Challenge: Copy the material below, swapping every instance of "Click" for "Select" and keeping everything else the same. Leave the pictures out of the copy.
:: Stored data ::
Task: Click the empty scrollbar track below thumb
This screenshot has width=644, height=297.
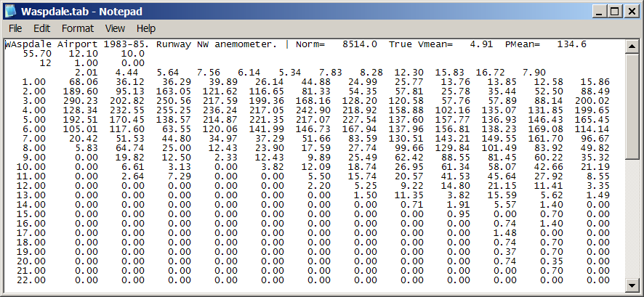Action: 631,219
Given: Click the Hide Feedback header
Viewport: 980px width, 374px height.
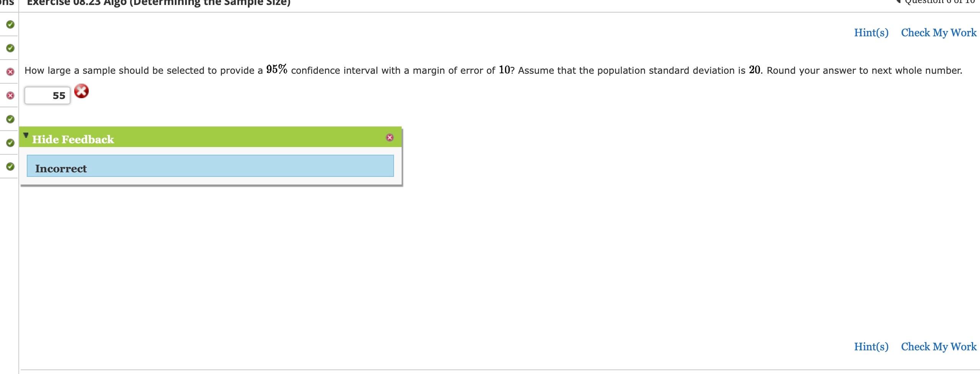Looking at the screenshot, I should 73,139.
:::
Exercise response:
Task: Select the empty scrollbar track below thumb
This screenshot has width=644, height=297.
Action: 631,219
Given: Select the Hide Feedback header
Viewport: 980px width, 374px height.
Looking at the screenshot, I should 73,139.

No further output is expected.